Extracted records:

((

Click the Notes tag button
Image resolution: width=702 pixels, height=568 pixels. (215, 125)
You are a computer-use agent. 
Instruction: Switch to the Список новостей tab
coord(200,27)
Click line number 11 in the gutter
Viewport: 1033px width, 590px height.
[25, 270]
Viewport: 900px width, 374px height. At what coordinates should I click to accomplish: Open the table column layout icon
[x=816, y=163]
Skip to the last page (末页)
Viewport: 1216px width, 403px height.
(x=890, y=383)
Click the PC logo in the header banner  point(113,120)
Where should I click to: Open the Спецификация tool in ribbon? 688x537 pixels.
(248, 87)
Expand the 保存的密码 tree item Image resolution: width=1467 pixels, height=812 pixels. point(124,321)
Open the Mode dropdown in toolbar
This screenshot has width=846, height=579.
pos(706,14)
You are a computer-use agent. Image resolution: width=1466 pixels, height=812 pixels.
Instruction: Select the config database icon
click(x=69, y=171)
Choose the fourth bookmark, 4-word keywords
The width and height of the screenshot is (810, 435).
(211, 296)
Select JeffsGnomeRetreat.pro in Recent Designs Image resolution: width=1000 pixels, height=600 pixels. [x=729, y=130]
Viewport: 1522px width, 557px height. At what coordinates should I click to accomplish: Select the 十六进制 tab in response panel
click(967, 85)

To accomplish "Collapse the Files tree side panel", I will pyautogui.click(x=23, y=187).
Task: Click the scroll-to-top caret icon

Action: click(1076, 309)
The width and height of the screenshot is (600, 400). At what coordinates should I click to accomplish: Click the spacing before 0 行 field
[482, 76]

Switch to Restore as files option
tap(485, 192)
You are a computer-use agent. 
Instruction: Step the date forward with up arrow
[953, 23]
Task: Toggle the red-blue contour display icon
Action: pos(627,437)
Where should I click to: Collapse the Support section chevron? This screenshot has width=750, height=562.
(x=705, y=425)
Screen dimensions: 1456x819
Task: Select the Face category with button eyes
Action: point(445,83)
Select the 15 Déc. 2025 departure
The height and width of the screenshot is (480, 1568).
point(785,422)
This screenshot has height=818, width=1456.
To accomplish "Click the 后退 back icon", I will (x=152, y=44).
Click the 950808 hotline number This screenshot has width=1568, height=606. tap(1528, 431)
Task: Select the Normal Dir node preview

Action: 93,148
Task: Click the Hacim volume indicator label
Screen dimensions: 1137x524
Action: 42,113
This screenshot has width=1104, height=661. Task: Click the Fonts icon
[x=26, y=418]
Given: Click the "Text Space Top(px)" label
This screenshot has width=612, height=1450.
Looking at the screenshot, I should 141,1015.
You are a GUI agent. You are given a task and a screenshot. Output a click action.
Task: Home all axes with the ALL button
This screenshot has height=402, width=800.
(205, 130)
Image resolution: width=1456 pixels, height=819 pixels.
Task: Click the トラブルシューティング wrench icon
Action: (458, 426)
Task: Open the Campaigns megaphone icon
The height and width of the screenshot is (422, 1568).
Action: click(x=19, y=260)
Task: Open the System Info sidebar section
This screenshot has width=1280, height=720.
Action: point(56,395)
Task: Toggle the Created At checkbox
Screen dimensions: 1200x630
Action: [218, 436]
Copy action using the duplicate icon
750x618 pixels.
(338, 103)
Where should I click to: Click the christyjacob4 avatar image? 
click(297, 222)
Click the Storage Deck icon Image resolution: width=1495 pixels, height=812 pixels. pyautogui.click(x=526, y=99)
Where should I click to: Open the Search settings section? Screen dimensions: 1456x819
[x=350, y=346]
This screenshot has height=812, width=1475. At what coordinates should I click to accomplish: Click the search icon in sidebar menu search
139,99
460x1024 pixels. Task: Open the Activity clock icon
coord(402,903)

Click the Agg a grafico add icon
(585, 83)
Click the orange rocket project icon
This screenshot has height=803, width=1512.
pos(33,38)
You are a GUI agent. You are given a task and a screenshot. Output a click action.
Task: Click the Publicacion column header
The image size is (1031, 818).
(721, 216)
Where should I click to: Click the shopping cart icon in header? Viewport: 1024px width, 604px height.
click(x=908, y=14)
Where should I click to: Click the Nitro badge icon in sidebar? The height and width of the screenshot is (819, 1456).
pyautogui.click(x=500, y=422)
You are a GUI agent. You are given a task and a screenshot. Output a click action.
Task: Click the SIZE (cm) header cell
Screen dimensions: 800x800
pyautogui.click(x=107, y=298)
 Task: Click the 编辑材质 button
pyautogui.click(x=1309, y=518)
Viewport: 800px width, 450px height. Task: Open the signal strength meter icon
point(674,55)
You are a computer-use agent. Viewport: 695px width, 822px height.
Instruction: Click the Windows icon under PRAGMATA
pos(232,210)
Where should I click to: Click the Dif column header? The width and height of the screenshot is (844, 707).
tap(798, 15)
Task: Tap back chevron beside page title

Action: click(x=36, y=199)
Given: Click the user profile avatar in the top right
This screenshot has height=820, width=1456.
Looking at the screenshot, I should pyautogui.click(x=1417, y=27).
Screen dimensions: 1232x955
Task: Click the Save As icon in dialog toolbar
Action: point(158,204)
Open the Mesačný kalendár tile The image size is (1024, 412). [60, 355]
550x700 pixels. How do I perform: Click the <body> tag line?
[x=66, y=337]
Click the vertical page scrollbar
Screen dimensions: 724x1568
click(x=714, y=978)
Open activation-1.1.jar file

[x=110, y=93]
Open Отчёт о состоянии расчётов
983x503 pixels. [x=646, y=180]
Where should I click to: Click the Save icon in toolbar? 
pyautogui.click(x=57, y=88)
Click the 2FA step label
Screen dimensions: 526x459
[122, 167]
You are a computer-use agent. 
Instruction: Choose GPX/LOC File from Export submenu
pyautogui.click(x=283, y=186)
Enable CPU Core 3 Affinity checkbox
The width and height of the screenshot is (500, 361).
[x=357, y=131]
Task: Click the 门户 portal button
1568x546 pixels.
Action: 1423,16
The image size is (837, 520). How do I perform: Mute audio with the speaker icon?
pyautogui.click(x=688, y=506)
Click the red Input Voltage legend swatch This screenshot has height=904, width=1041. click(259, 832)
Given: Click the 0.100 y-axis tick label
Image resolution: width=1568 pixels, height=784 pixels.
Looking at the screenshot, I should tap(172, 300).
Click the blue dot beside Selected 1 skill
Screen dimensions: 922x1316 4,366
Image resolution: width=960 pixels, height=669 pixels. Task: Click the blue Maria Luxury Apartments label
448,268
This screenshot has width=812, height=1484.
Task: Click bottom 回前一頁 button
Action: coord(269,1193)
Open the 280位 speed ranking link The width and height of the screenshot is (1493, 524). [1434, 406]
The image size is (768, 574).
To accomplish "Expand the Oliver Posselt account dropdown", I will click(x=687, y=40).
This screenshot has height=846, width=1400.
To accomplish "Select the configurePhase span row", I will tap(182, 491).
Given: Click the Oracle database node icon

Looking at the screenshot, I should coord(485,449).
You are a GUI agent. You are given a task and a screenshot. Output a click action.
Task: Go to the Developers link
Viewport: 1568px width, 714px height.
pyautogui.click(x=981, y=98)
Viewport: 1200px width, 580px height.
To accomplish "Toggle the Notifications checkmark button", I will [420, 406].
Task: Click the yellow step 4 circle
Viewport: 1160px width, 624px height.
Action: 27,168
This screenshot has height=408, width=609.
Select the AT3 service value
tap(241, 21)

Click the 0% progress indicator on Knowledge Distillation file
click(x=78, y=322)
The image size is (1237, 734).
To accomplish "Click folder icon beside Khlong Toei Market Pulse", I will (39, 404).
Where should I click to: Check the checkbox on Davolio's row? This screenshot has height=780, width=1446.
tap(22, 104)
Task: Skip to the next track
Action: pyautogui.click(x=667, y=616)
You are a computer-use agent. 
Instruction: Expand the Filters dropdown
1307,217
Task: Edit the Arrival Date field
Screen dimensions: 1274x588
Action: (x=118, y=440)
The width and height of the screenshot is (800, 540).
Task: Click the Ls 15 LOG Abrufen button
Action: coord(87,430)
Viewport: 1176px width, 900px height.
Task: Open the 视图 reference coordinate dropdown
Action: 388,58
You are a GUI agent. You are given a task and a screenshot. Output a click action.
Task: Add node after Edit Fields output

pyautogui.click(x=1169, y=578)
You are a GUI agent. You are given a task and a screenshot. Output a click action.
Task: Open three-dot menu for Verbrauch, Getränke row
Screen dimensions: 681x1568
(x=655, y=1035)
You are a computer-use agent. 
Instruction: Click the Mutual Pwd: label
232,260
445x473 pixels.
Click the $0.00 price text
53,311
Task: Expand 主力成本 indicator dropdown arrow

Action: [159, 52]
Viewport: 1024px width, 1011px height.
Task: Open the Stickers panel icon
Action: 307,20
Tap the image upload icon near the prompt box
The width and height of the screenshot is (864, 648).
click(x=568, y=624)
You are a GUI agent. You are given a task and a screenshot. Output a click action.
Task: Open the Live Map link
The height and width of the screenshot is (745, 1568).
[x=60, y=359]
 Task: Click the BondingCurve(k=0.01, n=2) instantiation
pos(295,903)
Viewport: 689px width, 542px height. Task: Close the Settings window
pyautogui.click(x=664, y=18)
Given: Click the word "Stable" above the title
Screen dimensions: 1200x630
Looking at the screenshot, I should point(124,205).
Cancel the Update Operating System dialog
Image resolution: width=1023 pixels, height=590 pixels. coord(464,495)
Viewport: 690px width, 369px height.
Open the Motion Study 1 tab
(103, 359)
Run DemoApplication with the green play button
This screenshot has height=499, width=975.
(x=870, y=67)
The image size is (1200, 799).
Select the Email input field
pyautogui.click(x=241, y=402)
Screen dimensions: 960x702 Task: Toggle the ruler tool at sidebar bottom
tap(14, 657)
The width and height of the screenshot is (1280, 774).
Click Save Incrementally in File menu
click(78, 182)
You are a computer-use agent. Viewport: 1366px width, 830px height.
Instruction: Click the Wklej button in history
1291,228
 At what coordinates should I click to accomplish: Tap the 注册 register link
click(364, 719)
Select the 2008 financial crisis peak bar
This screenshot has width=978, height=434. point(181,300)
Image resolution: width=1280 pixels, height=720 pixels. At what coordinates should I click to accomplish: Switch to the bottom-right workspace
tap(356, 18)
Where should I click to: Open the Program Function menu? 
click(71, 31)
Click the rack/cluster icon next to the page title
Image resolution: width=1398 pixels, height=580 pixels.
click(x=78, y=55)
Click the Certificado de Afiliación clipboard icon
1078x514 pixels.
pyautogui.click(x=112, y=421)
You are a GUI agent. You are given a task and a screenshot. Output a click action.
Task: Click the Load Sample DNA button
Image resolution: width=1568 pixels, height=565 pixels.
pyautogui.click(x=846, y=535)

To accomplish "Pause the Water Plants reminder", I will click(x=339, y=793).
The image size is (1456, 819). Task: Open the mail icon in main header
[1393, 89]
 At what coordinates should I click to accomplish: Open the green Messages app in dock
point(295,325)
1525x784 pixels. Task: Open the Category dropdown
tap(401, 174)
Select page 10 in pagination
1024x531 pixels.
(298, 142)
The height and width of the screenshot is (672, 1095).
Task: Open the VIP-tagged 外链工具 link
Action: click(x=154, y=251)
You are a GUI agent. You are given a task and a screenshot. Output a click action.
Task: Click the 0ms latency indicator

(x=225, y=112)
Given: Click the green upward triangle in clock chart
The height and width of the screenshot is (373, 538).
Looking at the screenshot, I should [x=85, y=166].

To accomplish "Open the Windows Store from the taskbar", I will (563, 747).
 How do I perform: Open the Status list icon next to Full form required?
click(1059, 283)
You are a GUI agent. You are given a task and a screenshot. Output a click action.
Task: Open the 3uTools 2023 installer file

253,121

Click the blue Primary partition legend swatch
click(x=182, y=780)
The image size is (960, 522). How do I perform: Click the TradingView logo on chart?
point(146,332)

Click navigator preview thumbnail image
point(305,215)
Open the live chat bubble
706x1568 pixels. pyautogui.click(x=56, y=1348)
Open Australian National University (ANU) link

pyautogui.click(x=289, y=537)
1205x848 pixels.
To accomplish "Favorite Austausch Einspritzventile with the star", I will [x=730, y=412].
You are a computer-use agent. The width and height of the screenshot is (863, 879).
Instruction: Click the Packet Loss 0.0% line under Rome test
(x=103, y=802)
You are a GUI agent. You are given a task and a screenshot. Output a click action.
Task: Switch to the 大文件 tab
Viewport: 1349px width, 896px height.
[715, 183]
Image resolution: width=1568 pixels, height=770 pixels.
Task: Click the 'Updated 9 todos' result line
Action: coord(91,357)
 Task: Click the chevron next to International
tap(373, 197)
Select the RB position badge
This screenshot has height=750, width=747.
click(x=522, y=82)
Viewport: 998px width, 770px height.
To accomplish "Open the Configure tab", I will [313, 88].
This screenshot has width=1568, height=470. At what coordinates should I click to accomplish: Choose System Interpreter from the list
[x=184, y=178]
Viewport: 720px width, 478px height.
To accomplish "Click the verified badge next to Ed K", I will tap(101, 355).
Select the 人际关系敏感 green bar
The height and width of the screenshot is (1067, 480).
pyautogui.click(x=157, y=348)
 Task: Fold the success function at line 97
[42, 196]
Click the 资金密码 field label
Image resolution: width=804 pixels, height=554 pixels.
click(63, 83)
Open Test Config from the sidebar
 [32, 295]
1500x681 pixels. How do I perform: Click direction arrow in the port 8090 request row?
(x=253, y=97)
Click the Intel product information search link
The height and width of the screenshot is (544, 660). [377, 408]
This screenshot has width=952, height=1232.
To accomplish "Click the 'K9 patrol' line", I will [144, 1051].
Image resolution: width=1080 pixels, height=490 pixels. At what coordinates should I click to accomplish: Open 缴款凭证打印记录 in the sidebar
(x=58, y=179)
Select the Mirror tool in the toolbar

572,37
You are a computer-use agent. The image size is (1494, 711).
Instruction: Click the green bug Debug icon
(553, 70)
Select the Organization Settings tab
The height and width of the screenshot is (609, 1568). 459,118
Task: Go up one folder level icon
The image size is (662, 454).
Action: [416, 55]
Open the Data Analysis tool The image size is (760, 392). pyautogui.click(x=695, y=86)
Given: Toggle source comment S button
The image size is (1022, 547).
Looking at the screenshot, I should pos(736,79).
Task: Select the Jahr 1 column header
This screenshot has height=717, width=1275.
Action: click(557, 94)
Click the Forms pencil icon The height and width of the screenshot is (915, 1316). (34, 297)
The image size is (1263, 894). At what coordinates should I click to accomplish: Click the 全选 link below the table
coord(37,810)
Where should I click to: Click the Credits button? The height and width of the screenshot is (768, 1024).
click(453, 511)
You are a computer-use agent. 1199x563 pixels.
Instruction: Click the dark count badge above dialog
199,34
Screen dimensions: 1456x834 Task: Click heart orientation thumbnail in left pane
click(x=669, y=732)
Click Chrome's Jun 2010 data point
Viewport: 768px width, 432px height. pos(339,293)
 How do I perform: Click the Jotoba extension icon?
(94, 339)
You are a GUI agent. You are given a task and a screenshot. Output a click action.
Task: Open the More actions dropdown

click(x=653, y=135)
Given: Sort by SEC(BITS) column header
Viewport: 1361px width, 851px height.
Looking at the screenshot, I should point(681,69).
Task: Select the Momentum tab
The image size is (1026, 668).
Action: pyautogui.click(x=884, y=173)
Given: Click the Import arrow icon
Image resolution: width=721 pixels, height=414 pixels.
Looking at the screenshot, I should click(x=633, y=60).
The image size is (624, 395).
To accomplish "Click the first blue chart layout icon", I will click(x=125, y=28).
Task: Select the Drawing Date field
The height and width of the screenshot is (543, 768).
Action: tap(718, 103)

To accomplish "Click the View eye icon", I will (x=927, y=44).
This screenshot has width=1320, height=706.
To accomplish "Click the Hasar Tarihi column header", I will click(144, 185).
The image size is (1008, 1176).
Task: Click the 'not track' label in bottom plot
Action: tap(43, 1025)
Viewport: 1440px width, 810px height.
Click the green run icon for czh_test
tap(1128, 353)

))

Copy the data from the line with "At what coordinates should I click to accomplish: Open the green" to the line with "click(1059, 283)", replacing "green" with "blue" and leaving everything else unchanged.

 At what coordinates should I click to accomplish: Open the blue Messages app in dock
point(295,325)
1525x784 pixels. Task: Open the Category dropdown
tap(401, 174)
Select page 10 in pagination
1024x531 pixels.
(298, 142)
The height and width of the screenshot is (672, 1095).
Task: Open the VIP-tagged 外链工具 link
Action: click(x=154, y=251)
You are a GUI agent. You are given a task and a screenshot. Output a click action.
Task: Click the 0ms latency indicator

(x=225, y=112)
Given: Click the blue upward triangle in clock chart
The height and width of the screenshot is (373, 538).
Looking at the screenshot, I should [x=85, y=166].

To accomplish "Open the Windows Store from the taskbar", I will (563, 747).
 How do I perform: Open the Status list icon next to Full form required?
click(1059, 283)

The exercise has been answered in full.